Material supplied:
--------

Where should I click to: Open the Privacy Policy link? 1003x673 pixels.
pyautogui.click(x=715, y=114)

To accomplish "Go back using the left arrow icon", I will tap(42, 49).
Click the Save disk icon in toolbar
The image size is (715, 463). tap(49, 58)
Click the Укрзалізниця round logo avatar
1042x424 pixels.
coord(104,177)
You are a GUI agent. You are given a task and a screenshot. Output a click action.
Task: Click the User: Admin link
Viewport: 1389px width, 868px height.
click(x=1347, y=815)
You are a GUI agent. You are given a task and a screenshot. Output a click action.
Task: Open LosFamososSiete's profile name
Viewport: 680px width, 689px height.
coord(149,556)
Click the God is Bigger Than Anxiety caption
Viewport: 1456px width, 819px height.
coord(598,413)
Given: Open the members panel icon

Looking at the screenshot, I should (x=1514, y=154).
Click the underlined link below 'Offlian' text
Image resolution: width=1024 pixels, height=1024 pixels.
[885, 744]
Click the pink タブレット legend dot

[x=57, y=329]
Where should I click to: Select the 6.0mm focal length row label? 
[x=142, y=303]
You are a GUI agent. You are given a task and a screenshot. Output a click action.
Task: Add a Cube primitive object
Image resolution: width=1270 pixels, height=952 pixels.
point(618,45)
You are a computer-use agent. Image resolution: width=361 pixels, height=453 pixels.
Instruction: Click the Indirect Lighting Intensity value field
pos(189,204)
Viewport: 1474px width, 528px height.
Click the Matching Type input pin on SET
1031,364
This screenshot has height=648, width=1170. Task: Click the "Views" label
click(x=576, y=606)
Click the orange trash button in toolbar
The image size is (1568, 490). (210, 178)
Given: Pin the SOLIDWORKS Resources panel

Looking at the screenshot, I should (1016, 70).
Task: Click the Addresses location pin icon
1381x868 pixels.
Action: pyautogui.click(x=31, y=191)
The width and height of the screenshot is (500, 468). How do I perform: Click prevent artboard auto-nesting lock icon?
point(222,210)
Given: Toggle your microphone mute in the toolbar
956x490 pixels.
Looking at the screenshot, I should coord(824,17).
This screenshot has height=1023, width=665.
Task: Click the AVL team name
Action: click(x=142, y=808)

--------

Task statement:
Copy out the listing again word for word, beginning at the line that has "will tap(42, 49)." and stopping after the line that has "coord(104,177)".

Expected output:
To accomplish "Go back using the left arrow icon", I will tap(42, 49).
Click the Save disk icon in toolbar
The image size is (715, 463). tap(49, 58)
Click the Укрзалізниця round logo avatar
1042x424 pixels.
coord(104,177)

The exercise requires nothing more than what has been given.